Custom data and machine learning best practices

This chapter provides guidelines and best practices that Conversational AI developers can use when working with their custom data, leveraging Omilia’s machine learning technology.

NLU model development and evaluation best practices

This chapter provides guidelines and best practices around how to best tune, train & evaluate your NLU model to get optimal performance.

Creating your own intents

Follow a top-down approach when you build your intents. Define generic intents and build your way up to more complex ones. For example, if you want to build intents around Bank Account Balance inquiries, you can work your way up following the methodology below. Keep in mind that it all comes down to the level of understanding you want to get to and the effort you want to invest in the model’s preparation.
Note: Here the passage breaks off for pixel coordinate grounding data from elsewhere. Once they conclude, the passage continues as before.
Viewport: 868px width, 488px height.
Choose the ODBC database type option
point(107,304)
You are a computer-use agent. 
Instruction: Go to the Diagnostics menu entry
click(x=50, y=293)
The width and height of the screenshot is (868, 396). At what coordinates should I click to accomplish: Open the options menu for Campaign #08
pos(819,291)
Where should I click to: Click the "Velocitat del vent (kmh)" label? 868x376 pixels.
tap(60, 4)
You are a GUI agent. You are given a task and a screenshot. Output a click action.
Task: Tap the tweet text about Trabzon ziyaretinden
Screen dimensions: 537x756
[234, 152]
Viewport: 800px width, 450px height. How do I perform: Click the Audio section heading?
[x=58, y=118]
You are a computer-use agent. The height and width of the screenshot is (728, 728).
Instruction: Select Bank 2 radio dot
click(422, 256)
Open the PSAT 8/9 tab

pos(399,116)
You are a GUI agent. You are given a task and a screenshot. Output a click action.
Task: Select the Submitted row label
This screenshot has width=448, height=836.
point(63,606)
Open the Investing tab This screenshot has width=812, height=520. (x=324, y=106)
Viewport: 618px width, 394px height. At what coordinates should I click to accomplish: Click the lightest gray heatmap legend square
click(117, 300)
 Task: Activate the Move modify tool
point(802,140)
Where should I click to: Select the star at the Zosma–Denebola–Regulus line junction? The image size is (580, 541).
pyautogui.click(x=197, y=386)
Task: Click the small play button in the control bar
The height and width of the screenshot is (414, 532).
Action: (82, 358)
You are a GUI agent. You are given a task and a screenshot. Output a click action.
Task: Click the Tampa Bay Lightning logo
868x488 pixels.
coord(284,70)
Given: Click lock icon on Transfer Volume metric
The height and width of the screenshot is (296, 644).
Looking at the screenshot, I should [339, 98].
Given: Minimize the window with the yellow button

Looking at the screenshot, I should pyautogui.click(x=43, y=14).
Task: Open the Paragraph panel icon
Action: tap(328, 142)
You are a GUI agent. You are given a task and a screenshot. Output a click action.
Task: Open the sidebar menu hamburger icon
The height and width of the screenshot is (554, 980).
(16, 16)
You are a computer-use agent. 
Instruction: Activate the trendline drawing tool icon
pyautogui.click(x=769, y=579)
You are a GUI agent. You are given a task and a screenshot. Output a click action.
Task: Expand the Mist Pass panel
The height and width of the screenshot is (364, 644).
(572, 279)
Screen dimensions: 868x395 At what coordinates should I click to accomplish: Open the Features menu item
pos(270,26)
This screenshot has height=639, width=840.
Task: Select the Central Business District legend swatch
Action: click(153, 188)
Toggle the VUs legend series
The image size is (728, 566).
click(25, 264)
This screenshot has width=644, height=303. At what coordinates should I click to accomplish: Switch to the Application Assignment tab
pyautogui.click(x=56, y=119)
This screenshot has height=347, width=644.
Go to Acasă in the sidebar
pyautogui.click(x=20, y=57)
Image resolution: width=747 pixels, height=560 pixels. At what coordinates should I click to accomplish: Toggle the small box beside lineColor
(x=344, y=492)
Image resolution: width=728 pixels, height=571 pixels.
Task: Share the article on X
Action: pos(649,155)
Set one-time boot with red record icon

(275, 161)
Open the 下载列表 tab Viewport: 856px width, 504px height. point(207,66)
Use at least 20 utterances per intent to get decent accuracy.

Create a generic Account intent with the following utterances:
- account
- it's about my account
- account inquiry
- I want to ask something about my account
- question about an account
- inquiry about my account
Move to the more specific Account.Balance intent and use phrases like the following:
- account balance
- an inquiry about my account’s balance
- can I get my balance, please
- I want the balance of my account
- account remaining balance
- whats my account remaining balance

Training your model

The best guidelines and practices for training an NLU model are given below.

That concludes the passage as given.